Monsieur de Trailles bowed before the usurer, sat down, and prepared to listen, assuming a courtier’s posture of obsequious modesty that would have charmed you, but my Gobseck sat unmoved and impassive in his chair at the chimney corner. He looked like the statue of Voltaire we see at night beneath the peristyle of the Théâtre-Français; as if in greeting, he slightly lifted the worn cap covering his head, and the patch of yellow skull he disclosed completed the resemblance to a marble figure.

“I only have money for my own clients,” he said.

“So then, you’re irritated that I already looked elsewhere to ruin myself?” The count laughed.

“Ruin yourself!” Gobseck retorted, with irony.

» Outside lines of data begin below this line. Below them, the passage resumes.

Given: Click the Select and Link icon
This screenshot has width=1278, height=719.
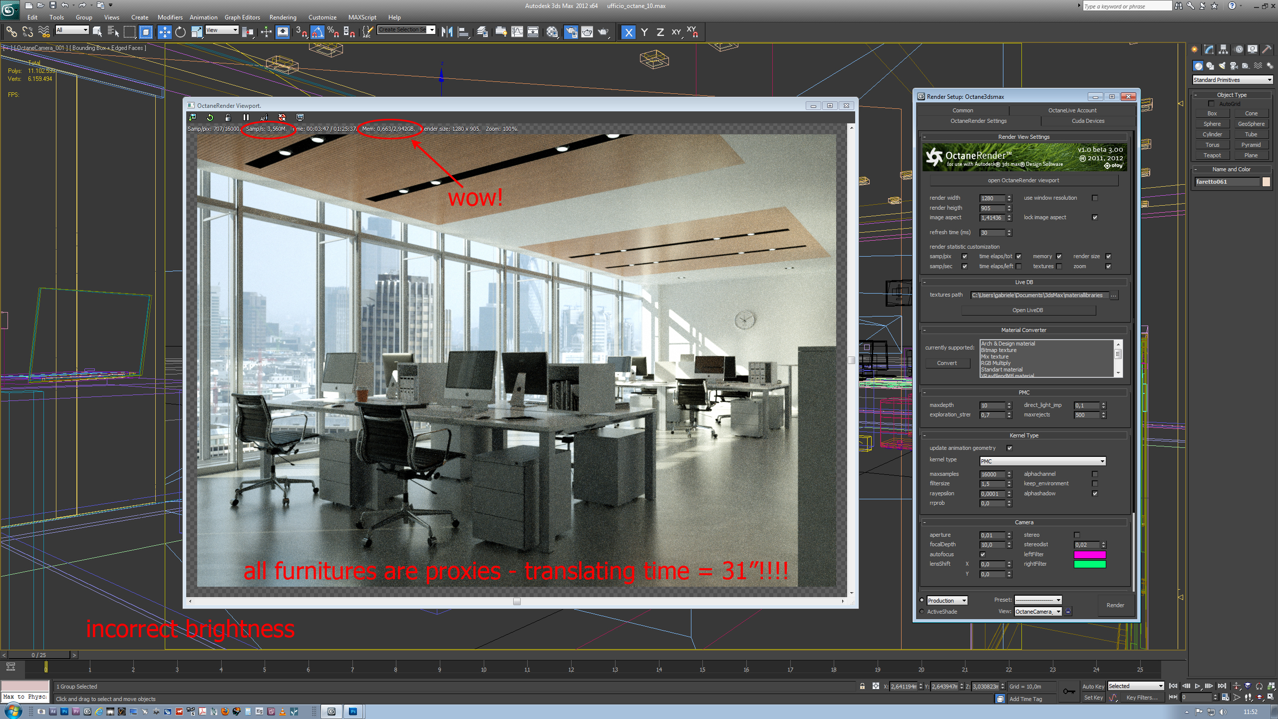Looking at the screenshot, I should pyautogui.click(x=11, y=32).

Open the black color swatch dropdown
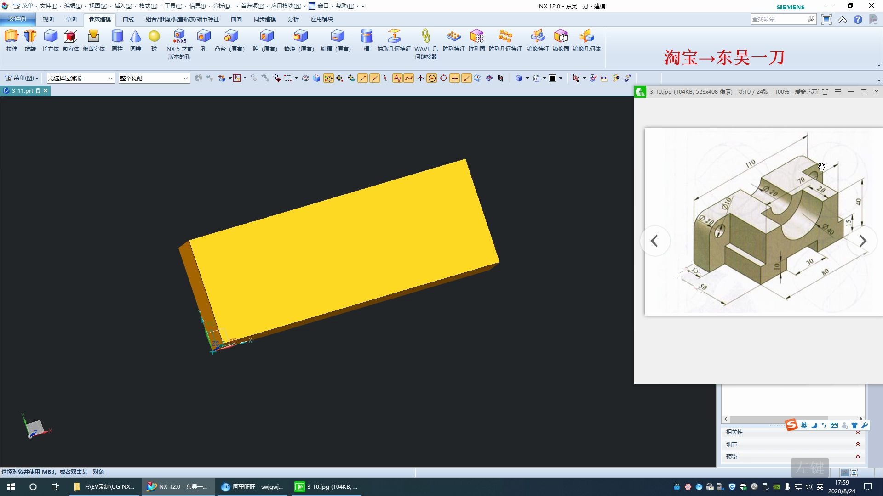point(561,79)
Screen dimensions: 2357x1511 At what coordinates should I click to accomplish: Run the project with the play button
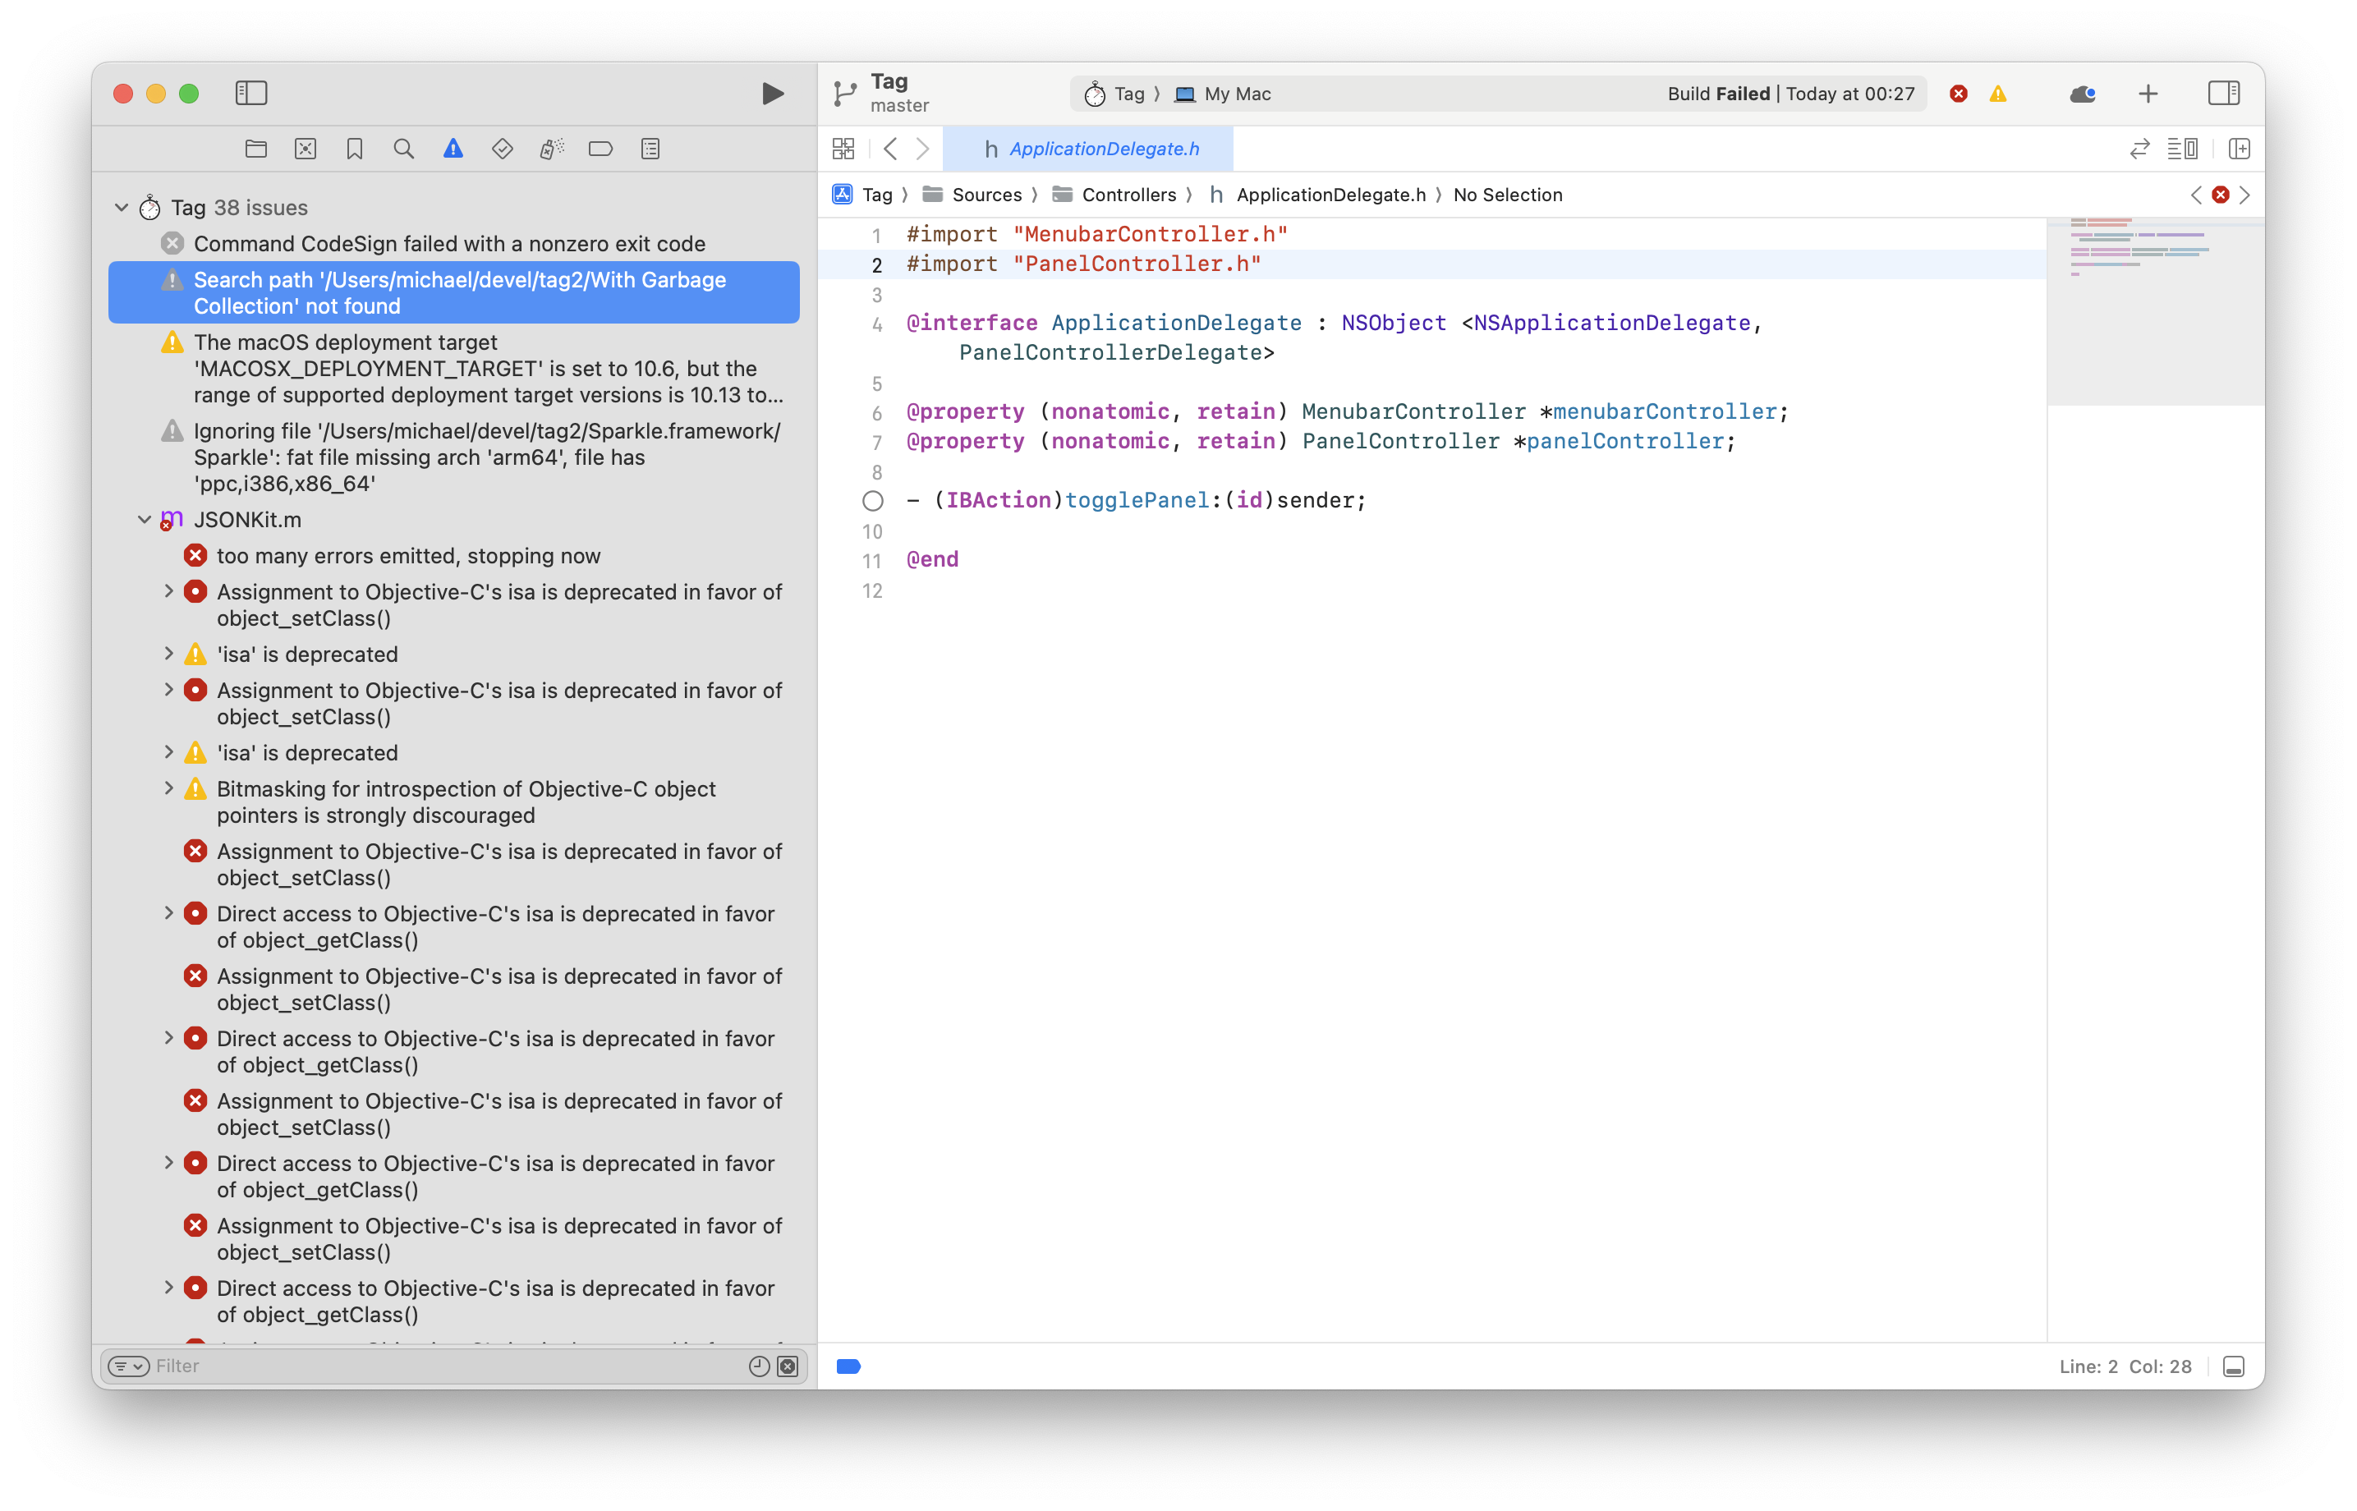tap(772, 93)
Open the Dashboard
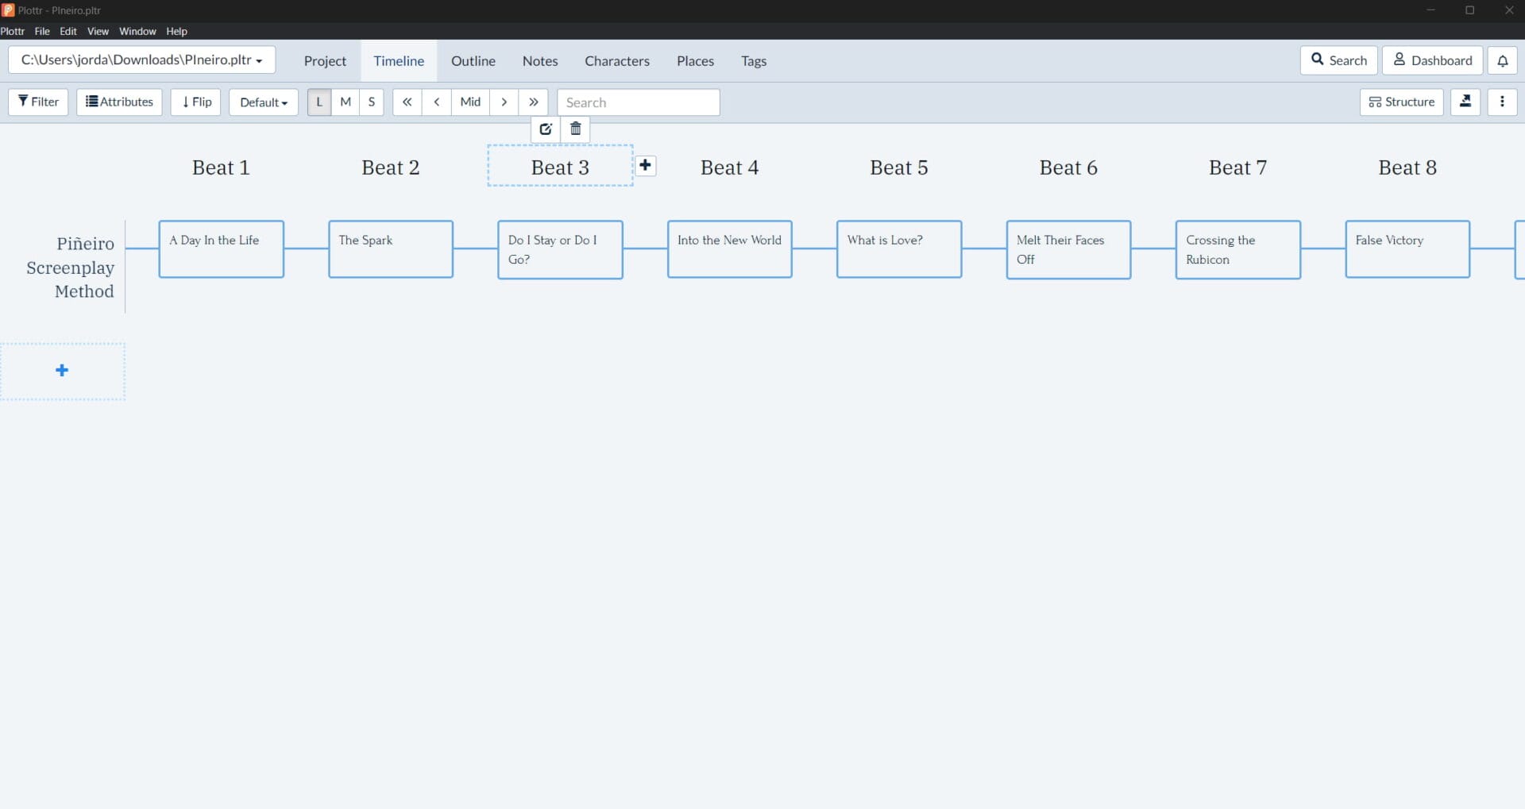Image resolution: width=1525 pixels, height=809 pixels. click(1432, 60)
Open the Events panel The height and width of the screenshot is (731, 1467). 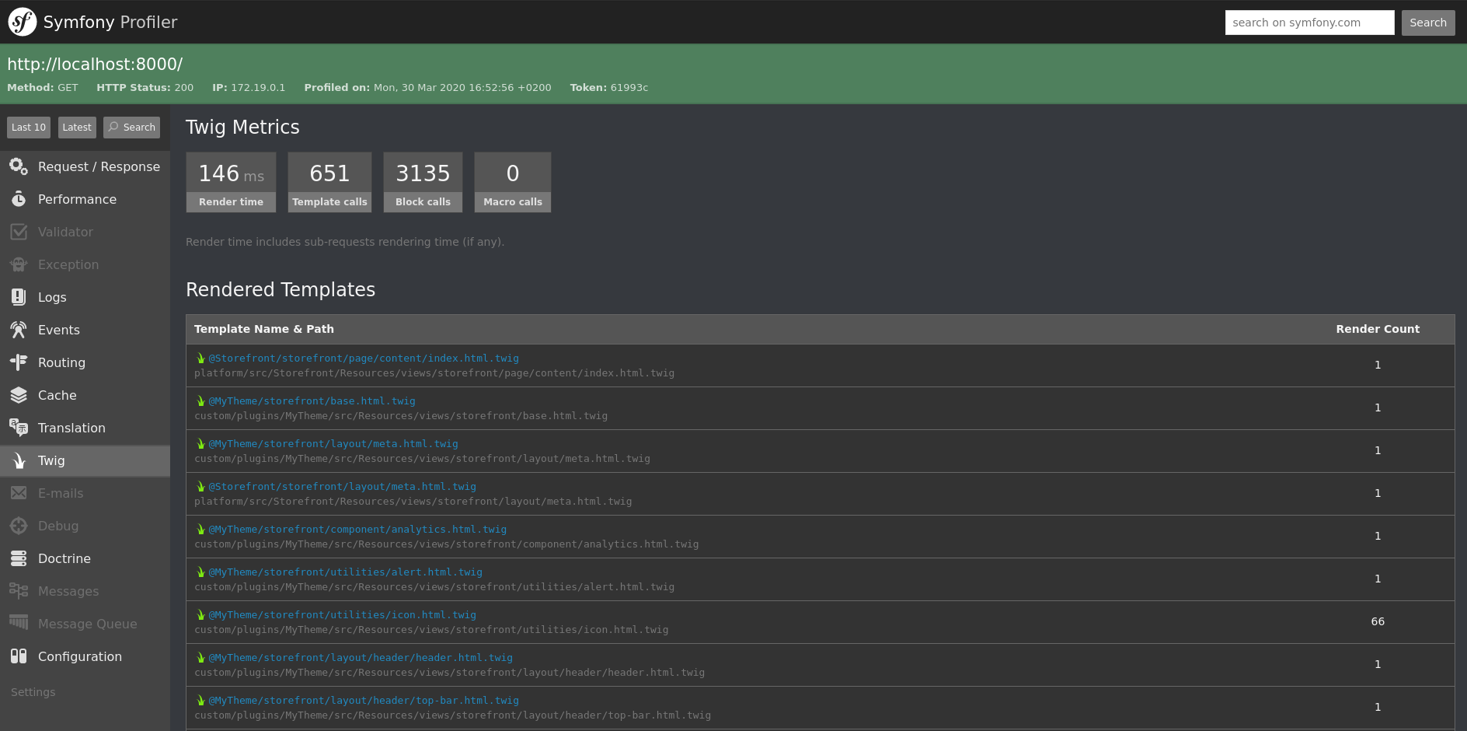58,330

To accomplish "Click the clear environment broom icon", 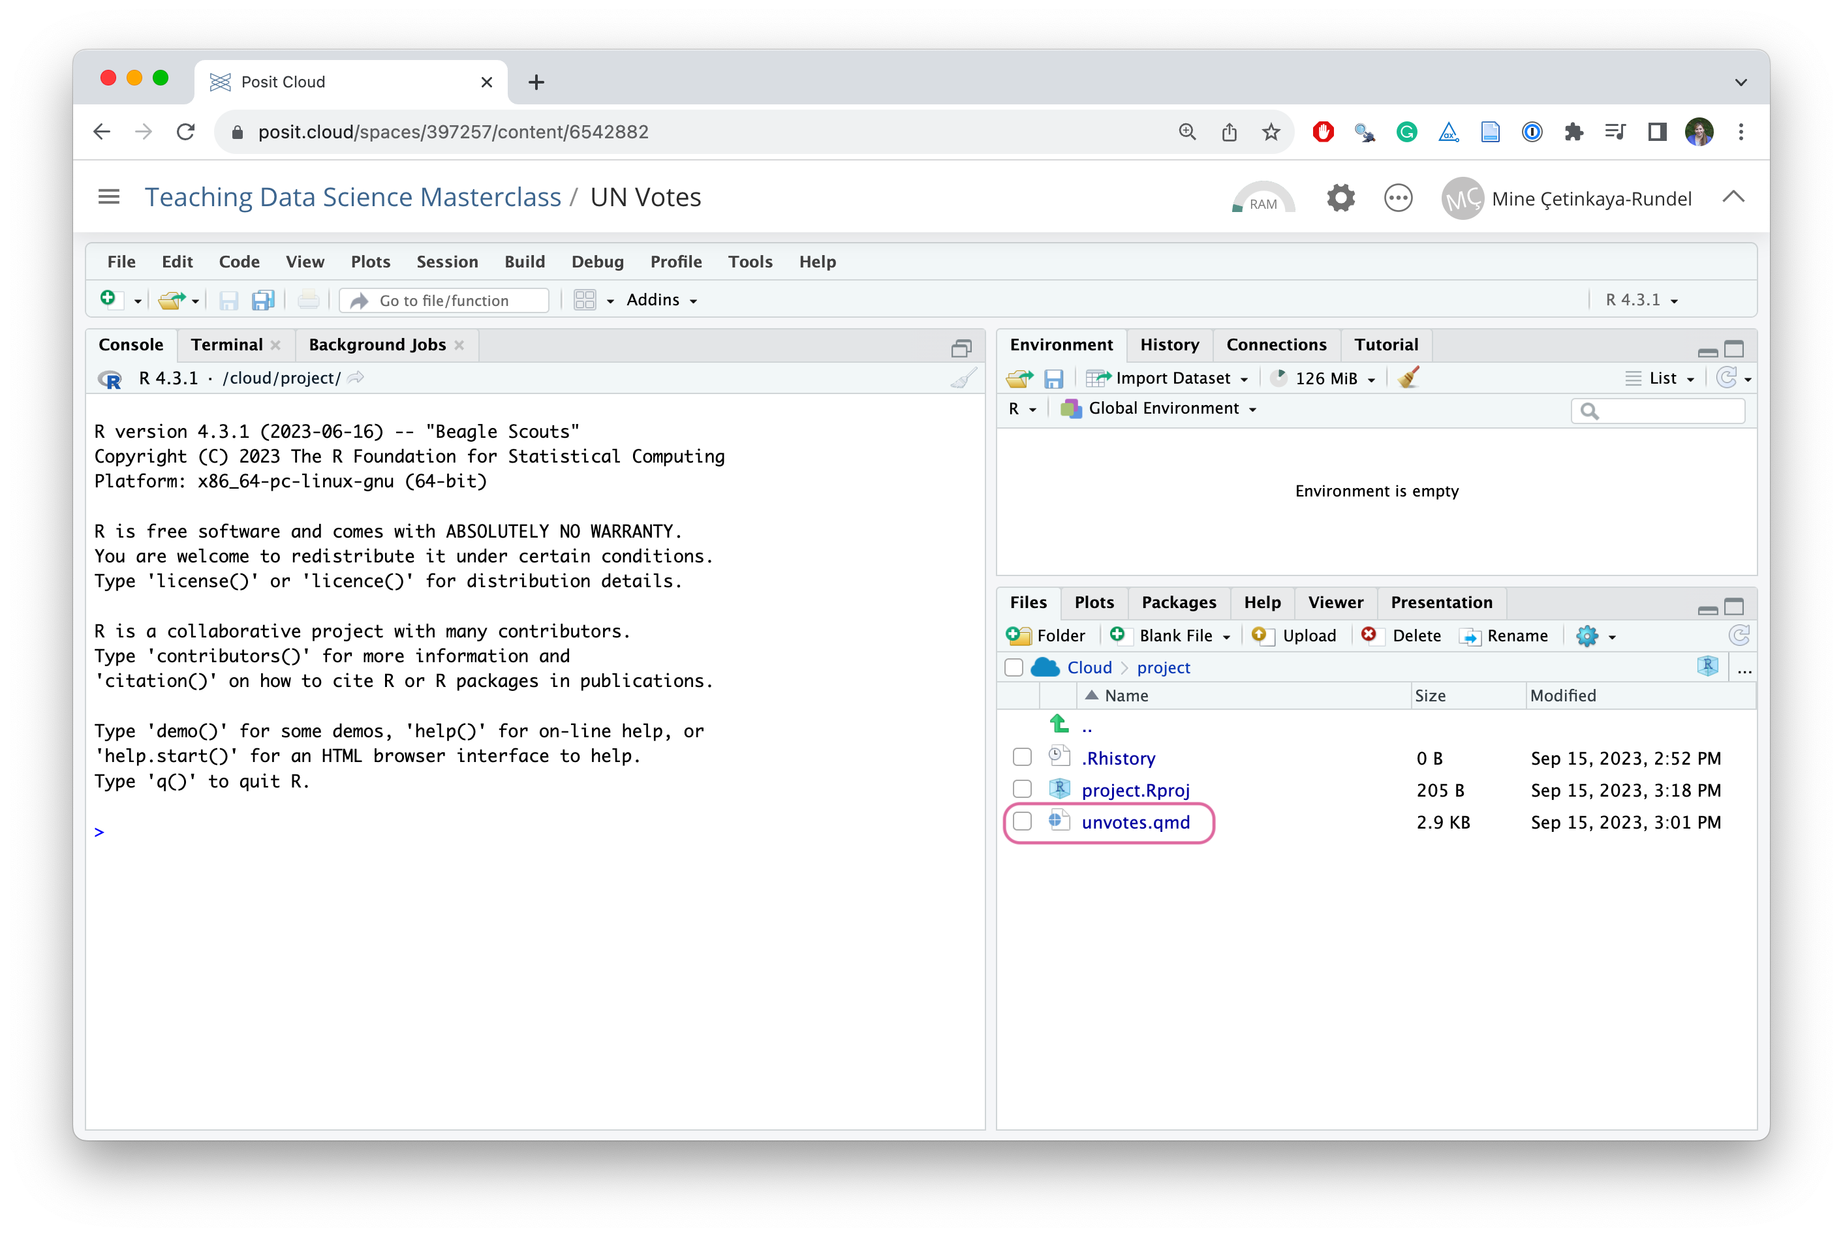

“Are you going to say that it’s impossible to ruin a man who has nothing? But I defy you to find a better investment prospect than this in the whole of Paris,” exclaimed the stylish fellow, standing up and pivoting on his heels. That half-serious buffoonery left Gobseck utterly unaffected. “Am I not an intimate friend of the Ronquerolles, the Marsays, the Franceschinis, the two Vandenesses, the Ajuda-Pintos—that is, of all the most sought-after young men in Paris? I play cards with a prince and an ambassador, whom you know. I draw my income from London, Carlsbad, Baden-Baden, Bath. Surely that is the most brilliant industry of all?”

“True.”

“You make me into a sponge, for God’s sake, you encourage me to swell up and out into the world, and then at a crucial moment you squeeze me dry. But you are all sponges yourselves, and death will come and squeeze you too!”